ASSIGNMENT 1 | Reproduce the part of the lecture summary between "But mortgage costs" and "two wage earners.", inclusive.
ASSIGNMENT 2 | According to the lecture summary, by how much have mortgage costs gone up since 1972 in inflation-adjusted dollars?

GIVEN PASSAGE |
Content starts

Thanks Ladelfina for posting this lecture by Elizabeth Warren, commercial law scholar. Very very interesting. It busts a lot of stereotypes about why people are having trouble paying bills.
Summary:
She says mothers entering the work force has been the single most important economic shift in America over the past 30 years. The median family went from being a one income family to a two income family. The assumption was that families should have become very wealthy. Instead, from 1970-2006, family income went up but incomes for males actually went down, taking into account inflation. Family incomes rose only because women went into the workforce.
In 1970, the average family was saving 11% of income, but by 2006 families were saving nothing. NADA. What went up is revolving debt, which is credit card . In 1970, the median family was carrying 1.4% of family income in revolving debt, but by 2005 was carrying about 15%.
She asks, "What did they spend the money on?" She researched this and discovered that the US Government commerce (and labor) department as kept data on what American's spent their money on for the last century in quite detail. The results were very interesting!
For a family of four in 2005 they spent --32% LESS on clothing than in 1972.
For food, they spent -18% LESS than in 1972!!
Appliances, -52% LESS than in 1972.
Per car cost has gone down -24% since 1972. People keep their cars longer!
Ordinary consumption costs have gone down.
But mortgage costs have gone UP 76% since 1972 in inflation adjusted dollars. Big difference! The median size house grew from 5.8 rooms to 6.1 rooms, picking up either a second bathroom or third bedroom but not both.
The average family owns a house 25 years old.
Next, health insurance. The average family with employer sponsored health insurance pays 74% more in inflation adjusted dollars than 30 years ago.
Also, families with two wage earners have to have two cars.
And, child care is a necessity. A new expense for the two wage earners.
Finally, taxes. the tax rate has gone up 25%.
Conclusion, the costs that have risen most are necessities in contrast to the expenses that have gone down, which are discretionary. In 1970, the family is spending 50% on basic expenses whereas in 2005 the family is spending 75% on these basic expenses.
If one wage earner loses his/her job today, the family is in big trouble! The risk of losing 20% of their income has greatly increased since 1972.
Health care risks have increased as well. Hospitals send home people after surgery much quicker. After cesareans, you go home after two days. The assumption is that a person goes home and a family member takes care of them. So the spouse stays home from work to take care of the sick family member.
We have "faux" health insurance now, such as the "Utah policy" which doesn't cover hospitalization, prescriptions or other necessary expenses! Many people have insurance but it doesn't cover pre-existing conditions.
One income families have increased in number but face the same expenses as two income families. They can't make it.
No wonder the middle class is in trouble!

Content ends

PROVIDED MATERIAL |
Content starts

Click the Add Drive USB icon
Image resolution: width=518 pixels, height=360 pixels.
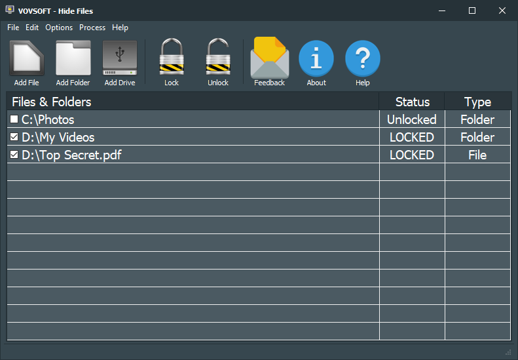120,59
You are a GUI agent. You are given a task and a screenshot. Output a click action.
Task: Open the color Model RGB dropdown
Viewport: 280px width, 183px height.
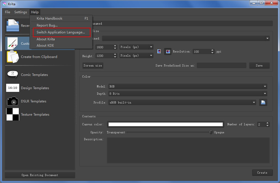click(187, 86)
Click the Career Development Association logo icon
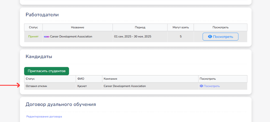 point(47,37)
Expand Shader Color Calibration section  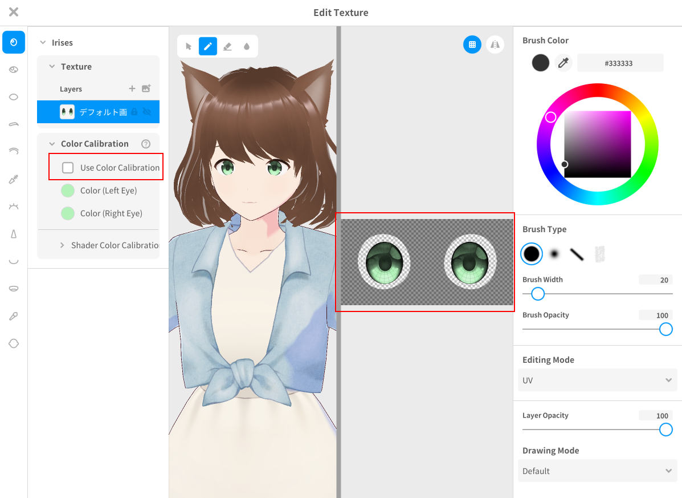click(62, 245)
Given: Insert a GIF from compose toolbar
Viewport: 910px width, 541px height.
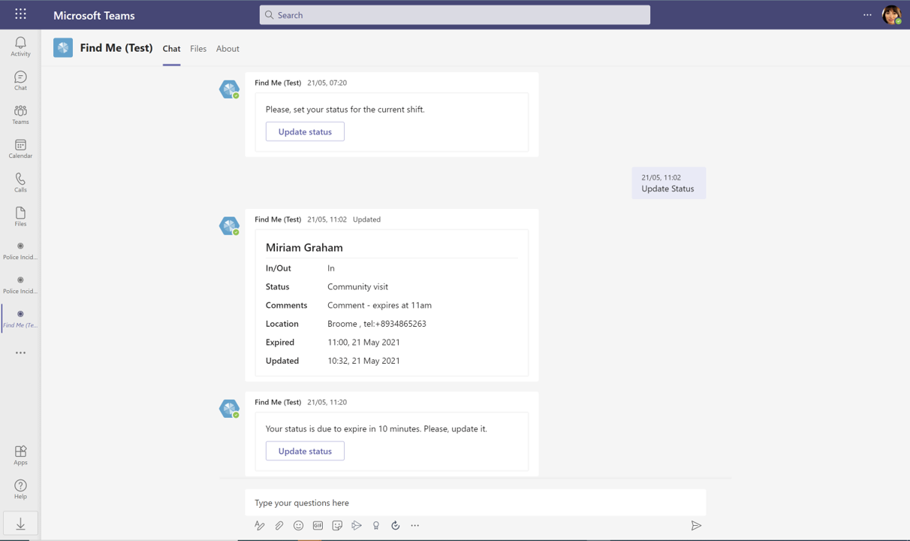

Content ends

WRITTEN ANSWER 1 |
But mortgage costs have gone UP 76% since 1972 in inflation adjusted dollars. Big difference! The median size house grew from 5.8 rooms to 6.1 rooms, picking up either a second bathroom or third bedroom but not both.
The average family owns a house 25 years old.
Next, health insurance. The average family with employer sponsored health insurance pays 74% more in inflation adjusted dollars than 30 years ago.
Also, families with two wage earners have to have two cars.
And, child care is a necessity. A new expense for the two wage earners.

WRITTEN ANSWER 2 | 76%